**TASK BRIEF**:
Your task is to reproduce exactly the lines that run from the beginning of the data through the line where "Task: Click the Link Hover Color swatch" appears.

[Stored data entries]

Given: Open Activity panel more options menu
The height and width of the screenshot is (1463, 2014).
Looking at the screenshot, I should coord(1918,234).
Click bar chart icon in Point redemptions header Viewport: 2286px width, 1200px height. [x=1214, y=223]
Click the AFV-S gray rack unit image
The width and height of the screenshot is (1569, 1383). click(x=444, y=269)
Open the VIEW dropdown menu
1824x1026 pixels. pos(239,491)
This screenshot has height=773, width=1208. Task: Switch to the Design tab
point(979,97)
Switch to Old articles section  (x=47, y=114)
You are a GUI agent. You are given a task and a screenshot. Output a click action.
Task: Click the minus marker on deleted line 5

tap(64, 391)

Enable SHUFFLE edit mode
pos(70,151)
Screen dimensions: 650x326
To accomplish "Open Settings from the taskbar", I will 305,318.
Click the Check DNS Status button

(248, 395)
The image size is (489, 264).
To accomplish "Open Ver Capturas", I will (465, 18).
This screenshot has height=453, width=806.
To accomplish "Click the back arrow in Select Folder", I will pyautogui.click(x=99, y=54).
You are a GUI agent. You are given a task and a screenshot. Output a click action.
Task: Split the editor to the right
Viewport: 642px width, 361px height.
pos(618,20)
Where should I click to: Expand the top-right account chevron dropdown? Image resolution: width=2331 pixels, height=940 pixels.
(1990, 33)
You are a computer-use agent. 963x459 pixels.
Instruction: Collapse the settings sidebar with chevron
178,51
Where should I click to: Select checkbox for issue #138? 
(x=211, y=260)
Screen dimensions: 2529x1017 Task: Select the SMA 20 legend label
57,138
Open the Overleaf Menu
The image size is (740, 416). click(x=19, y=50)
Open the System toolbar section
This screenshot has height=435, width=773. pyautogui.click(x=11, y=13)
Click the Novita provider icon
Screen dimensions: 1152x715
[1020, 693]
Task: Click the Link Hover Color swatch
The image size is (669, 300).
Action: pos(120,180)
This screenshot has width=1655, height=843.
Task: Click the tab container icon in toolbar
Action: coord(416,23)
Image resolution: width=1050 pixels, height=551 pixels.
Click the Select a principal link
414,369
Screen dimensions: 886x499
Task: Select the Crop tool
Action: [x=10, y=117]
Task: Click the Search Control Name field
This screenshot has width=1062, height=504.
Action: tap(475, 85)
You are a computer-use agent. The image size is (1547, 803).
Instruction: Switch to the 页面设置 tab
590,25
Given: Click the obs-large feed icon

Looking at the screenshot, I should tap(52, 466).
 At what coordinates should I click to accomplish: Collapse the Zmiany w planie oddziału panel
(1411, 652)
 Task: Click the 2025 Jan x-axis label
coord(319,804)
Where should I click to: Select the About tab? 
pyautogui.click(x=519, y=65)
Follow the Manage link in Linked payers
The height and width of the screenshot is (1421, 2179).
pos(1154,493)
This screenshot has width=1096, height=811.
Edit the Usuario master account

**RESULT FOR THIS EXERCISE**:
Given: Open Activity panel more options menu
The height and width of the screenshot is (1463, 2014).
Looking at the screenshot, I should coord(1918,234).
Click bar chart icon in Point redemptions header Viewport: 2286px width, 1200px height. [x=1214, y=223]
Click the AFV-S gray rack unit image
The width and height of the screenshot is (1569, 1383). click(x=444, y=269)
Open the VIEW dropdown menu
1824x1026 pixels. pos(239,491)
This screenshot has height=773, width=1208. Task: Switch to the Design tab
point(979,97)
Switch to Old articles section  (x=47, y=114)
You are a GUI agent. You are given a task and a screenshot. Output a click action.
Task: Click the minus marker on deleted line 5

tap(64, 391)

Enable SHUFFLE edit mode
pos(70,151)
Screen dimensions: 650x326
To accomplish "Open Settings from the taskbar", I will 305,318.
Click the Check DNS Status button

(248, 395)
The image size is (489, 264).
To accomplish "Open Ver Capturas", I will (465, 18).
This screenshot has height=453, width=806.
To accomplish "Click the back arrow in Select Folder", I will pyautogui.click(x=99, y=54).
You are a GUI agent. You are given a task and a screenshot. Output a click action.
Task: Split the editor to the right
Viewport: 642px width, 361px height.
pos(618,20)
Where should I click to: Expand the top-right account chevron dropdown? Image resolution: width=2331 pixels, height=940 pixels.
(1990, 33)
You are a computer-use agent. 963x459 pixels.
Instruction: Collapse the settings sidebar with chevron
178,51
Where should I click to: Select checkbox for issue #138? 
(x=211, y=260)
Screen dimensions: 2529x1017 Task: Select the SMA 20 legend label
57,138
Open the Overleaf Menu
The image size is (740, 416). click(x=19, y=50)
Open the System toolbar section
This screenshot has height=435, width=773. pyautogui.click(x=11, y=13)
Click the Novita provider icon
Screen dimensions: 1152x715
[1020, 693]
Task: Click the Link Hover Color swatch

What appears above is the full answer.